The Terminal Server service monitors the availability of the port, which the clients of the Terminal Services use to connect to the Terminal Services application. The availability of the port, which is determined by the service testing the port’s connectivity, indicates that the Terminal Services are able to connect to the Terminal Services application. This service also measures the domain name system (DNS) resolution and the round trip time of the initial connection request and response. The availability results of the TCP service are then reflected on the status dashboard for the Terminal Server service.

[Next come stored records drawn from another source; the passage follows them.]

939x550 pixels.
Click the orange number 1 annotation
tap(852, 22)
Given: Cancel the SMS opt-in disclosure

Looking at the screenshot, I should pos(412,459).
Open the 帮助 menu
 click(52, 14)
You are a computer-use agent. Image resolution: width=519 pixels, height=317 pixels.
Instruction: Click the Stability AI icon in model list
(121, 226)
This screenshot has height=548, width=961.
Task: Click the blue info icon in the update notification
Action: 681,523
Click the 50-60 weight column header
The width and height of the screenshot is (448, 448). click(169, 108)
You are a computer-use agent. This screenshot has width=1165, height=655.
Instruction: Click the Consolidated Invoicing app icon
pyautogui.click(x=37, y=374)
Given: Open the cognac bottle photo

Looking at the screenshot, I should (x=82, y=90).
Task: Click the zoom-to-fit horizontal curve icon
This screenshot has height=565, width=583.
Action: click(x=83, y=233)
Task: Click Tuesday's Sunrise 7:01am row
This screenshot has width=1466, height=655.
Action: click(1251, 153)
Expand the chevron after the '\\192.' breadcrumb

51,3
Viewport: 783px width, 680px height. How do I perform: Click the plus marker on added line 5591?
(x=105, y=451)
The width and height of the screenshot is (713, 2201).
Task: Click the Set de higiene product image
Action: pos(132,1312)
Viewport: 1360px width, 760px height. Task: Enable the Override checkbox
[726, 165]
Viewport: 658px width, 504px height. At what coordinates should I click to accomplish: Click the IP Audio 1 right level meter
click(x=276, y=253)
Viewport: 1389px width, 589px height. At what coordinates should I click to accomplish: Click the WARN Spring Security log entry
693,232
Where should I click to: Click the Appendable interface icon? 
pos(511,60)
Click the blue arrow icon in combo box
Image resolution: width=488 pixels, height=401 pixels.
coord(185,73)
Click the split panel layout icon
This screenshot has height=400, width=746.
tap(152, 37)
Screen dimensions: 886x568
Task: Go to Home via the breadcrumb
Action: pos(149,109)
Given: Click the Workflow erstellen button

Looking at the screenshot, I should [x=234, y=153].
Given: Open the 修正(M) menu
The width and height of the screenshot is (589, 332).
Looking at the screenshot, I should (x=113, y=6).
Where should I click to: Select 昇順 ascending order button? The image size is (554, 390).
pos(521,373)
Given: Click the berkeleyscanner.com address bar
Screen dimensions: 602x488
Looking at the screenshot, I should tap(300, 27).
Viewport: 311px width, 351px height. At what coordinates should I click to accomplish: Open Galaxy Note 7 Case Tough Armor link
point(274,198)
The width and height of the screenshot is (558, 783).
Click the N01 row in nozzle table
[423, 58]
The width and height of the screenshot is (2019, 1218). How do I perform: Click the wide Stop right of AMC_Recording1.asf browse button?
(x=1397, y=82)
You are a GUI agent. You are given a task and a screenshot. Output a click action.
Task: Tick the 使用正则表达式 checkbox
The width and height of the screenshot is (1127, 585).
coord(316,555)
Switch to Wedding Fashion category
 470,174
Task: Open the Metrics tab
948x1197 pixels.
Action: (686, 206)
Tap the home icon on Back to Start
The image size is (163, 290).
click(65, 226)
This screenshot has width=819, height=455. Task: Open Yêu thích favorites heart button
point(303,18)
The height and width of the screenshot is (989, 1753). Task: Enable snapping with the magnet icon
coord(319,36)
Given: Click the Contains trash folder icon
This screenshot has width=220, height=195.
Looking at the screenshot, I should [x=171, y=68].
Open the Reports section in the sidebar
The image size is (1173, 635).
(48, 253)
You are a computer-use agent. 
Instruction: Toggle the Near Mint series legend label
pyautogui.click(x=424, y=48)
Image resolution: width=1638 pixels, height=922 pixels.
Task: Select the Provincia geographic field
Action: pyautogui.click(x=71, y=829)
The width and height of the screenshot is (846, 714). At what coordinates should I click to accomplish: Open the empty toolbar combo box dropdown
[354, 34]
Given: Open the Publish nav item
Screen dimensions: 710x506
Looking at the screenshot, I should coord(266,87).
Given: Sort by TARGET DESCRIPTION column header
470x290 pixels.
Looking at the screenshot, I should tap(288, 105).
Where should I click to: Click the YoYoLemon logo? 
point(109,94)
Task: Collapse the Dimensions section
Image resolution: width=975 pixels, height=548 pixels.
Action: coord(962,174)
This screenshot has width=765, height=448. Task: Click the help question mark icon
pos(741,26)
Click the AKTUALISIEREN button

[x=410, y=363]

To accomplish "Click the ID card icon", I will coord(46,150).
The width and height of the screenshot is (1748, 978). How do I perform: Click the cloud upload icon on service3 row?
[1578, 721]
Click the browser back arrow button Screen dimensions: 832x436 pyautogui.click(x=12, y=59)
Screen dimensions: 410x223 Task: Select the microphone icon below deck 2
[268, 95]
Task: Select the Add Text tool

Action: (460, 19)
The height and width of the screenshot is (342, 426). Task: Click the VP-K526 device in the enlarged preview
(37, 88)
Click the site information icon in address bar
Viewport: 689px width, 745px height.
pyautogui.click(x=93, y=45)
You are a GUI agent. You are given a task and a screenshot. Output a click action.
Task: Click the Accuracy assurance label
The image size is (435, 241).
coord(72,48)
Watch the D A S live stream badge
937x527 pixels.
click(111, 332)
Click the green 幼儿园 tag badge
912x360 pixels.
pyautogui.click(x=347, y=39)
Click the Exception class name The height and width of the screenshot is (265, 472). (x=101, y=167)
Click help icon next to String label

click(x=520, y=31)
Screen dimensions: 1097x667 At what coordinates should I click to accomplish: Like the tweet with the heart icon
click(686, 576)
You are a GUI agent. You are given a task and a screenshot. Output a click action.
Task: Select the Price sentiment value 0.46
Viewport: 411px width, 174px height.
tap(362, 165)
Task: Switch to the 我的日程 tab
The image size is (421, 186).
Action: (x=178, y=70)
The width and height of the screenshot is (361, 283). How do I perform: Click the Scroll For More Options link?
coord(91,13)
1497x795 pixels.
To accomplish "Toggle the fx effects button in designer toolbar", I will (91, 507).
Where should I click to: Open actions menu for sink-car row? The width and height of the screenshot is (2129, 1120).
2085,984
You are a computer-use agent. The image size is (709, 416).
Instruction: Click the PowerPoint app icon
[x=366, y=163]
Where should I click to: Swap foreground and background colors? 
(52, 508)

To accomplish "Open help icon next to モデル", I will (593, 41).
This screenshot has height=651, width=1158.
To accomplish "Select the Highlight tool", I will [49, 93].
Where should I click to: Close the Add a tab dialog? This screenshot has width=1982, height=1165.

TCP Server Terminal Services allows users to access applications that are run on the server. Rather than running as independent computers, the clients that access Terminal Services act as dumb terminals. Throughout their session with the server, users run an environment that allows them to view and interact with programs that appear to run on the local computer but are actually running on the Terminal Services server located on the network.
Terminal Services lets administrators install, configure, manage, and maintain applications centrally on a few servers.
This goes in hand with IT budgets and staffing. Managing software in a central location is usually much faster, easier, and cheaper than deploying applications to end-users’ desktops. Centrally-deployed applications are also easier to maintain, especially as related to patching and upgrading.
Running applications from one central location also can be beneficial for the configuration of desktops. Since a terminal server hosts all the application logic which also runs on the server, the processing and storage requirements for client machines are minimal.